Che il carcere non sia un mezzo efficace per ridurre la criminalità sul lungo periodo si può dedurre dai dati sulle recidive pubblicati dal Dipartimento dell’amministrazione penitenziaria: il 70 per cento dei detenuti torna a commettere reati quando esce, mentre tra chi è sottoposto a una misura alternativa la percentuale scende al di sotto del 3 per cento.
Ma capita che in prigione siano rinchiusi anche gli innocenti, come il ragazzo di 24 anni di Milano che ha passato quasi tre anni in cella senza aver commesso alcun crimine. Non è un caso limite: negli ultimi trent’anni si stima che circa 30.000 persone siano state imprigionate in Italia a causa di un errore giudiziario. Nei due terzi dei casi si tratta di misure cautelari, cioè limitazioni della libertà inflitte senza alcuna condanna per evitare che l’indagato fugga, inquini le prove o reiteri il reato.

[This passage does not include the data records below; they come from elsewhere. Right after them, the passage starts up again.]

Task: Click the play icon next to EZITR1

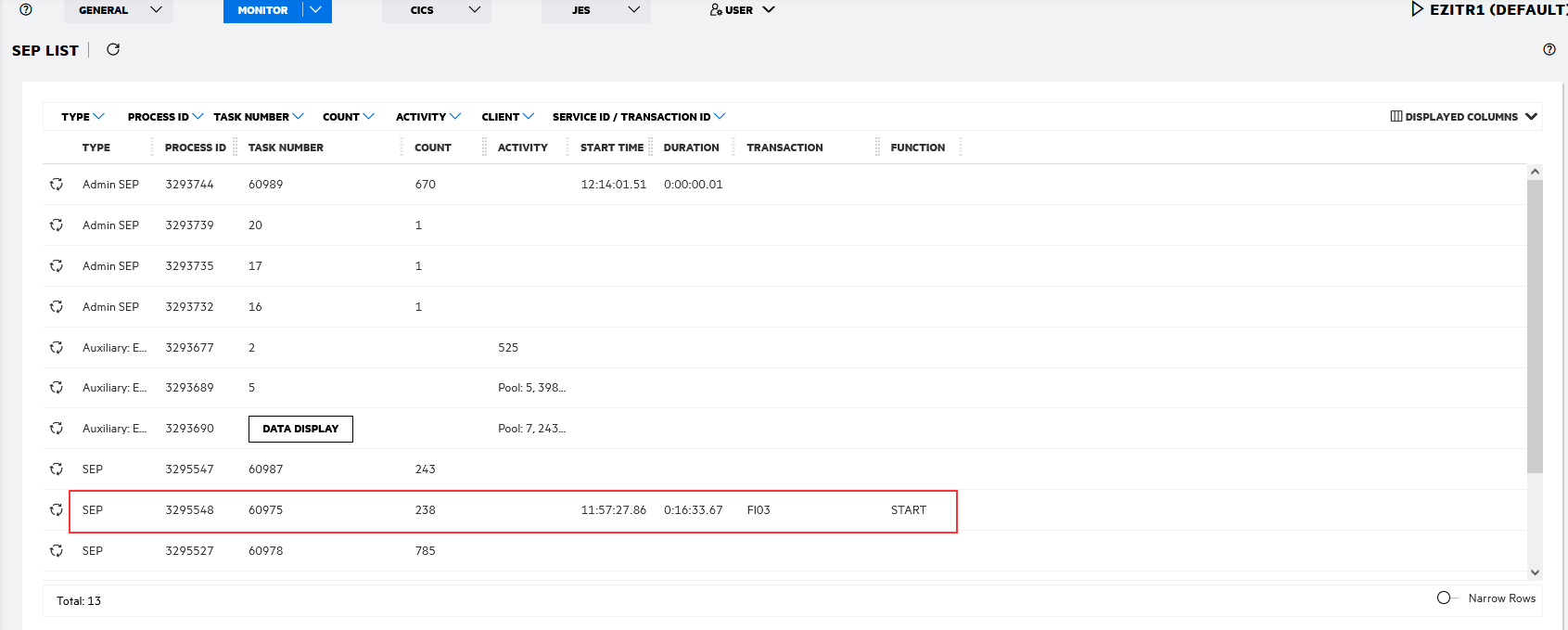Action: click(x=1417, y=9)
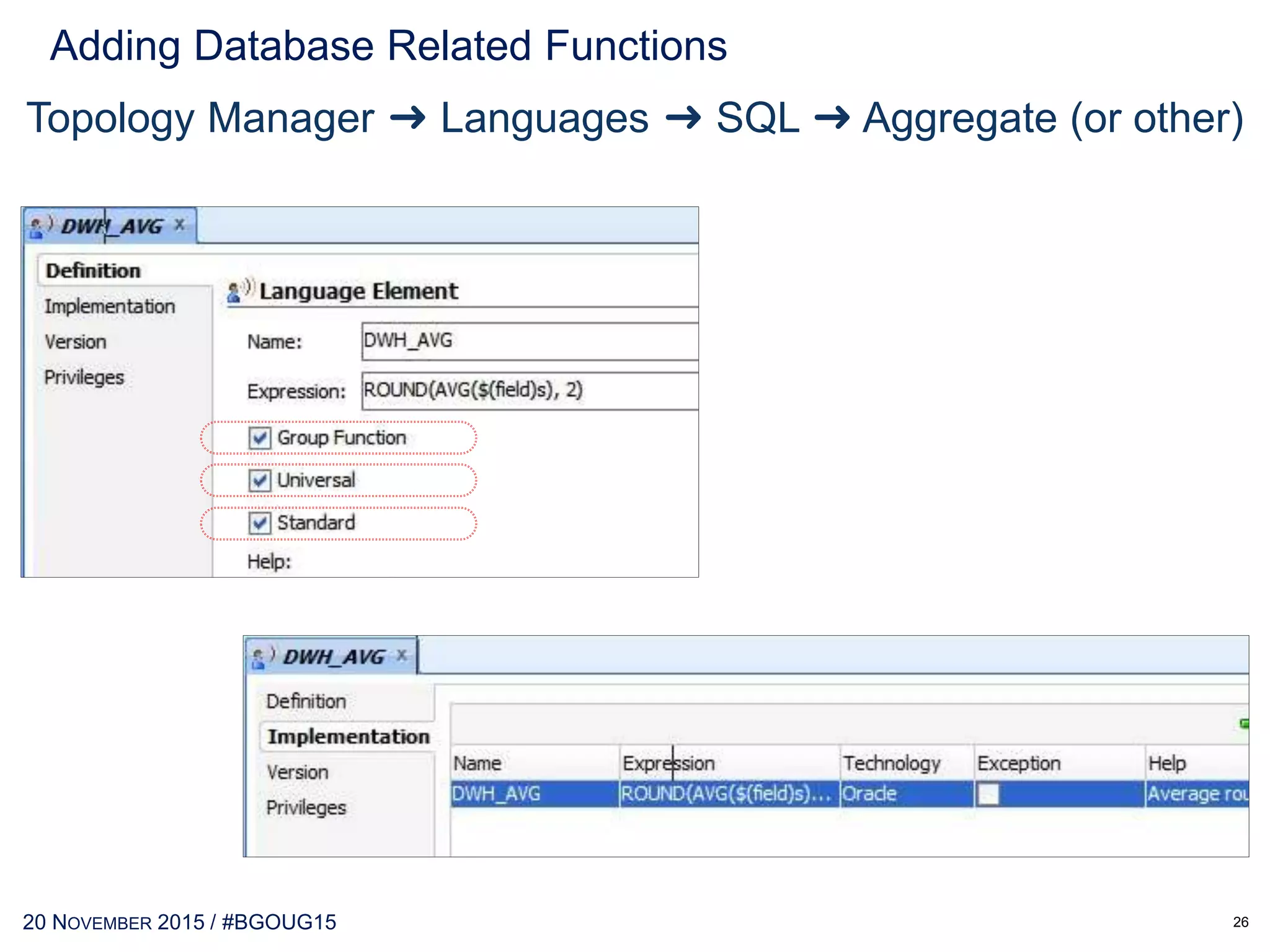1270x952 pixels.
Task: Click the Expression field with ROUND(AVG
Action: tap(529, 390)
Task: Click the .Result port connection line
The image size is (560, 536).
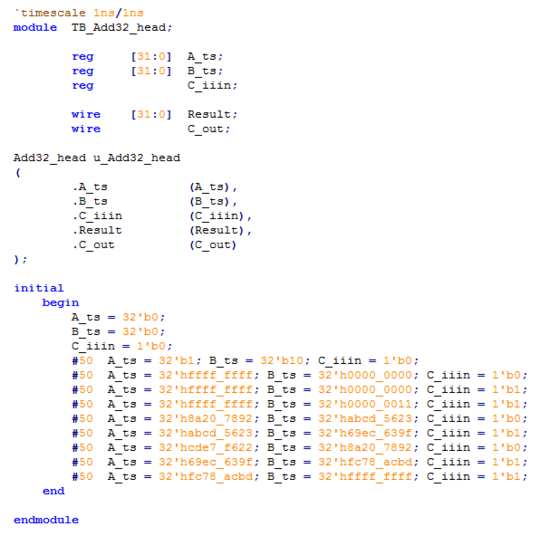Action: [162, 230]
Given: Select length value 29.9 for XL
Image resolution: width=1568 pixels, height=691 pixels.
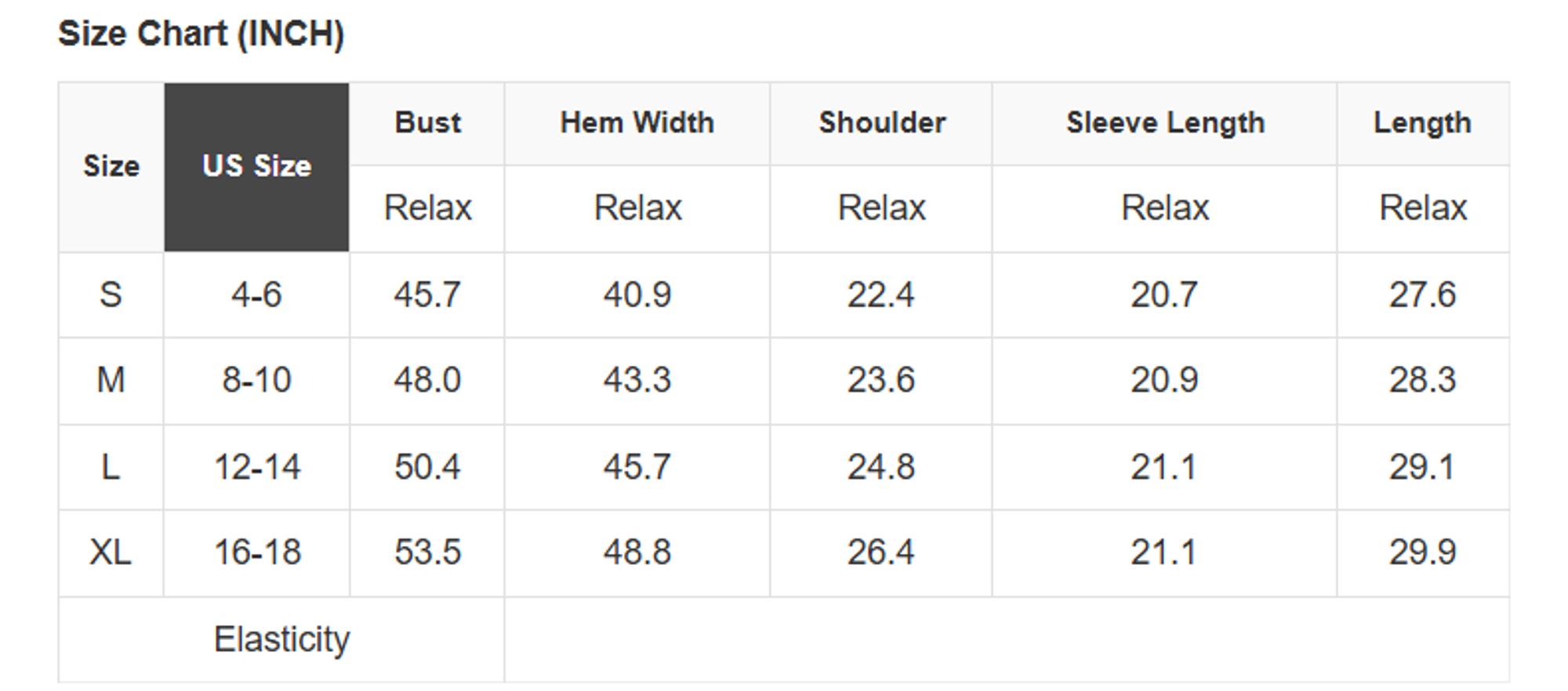Looking at the screenshot, I should [x=1422, y=552].
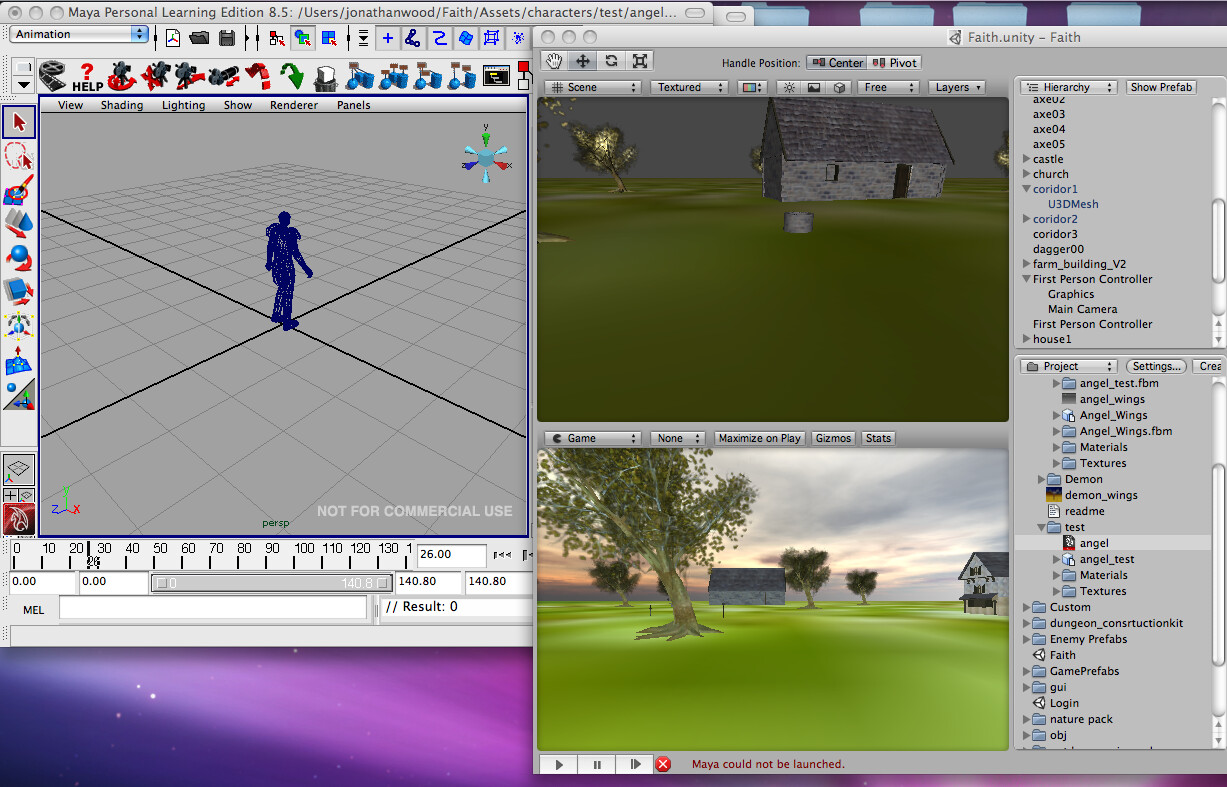Image resolution: width=1227 pixels, height=787 pixels.
Task: Switch to the Hierarchy tab
Action: [1065, 86]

Come si finisce tra le sbarre per sbaglio? Le possibili ragioni sono molte: un’indagine superficiale, un arresto disposto troppo in fretta, un lavoro approssimativo da parte della difesa o dell’accusa: di certo, le risorse limitate destinate al sistema giudiziario non aiutano. Quegli errori giudiziari, peraltro, costano: al ventiquattrenne è stato riconosciuto un indennizzo di circa 157.700 euro per i 669 giorni trascorsi senza libertà, pari a 235 euro al giorno. Tanto vale, oggi, la libertà.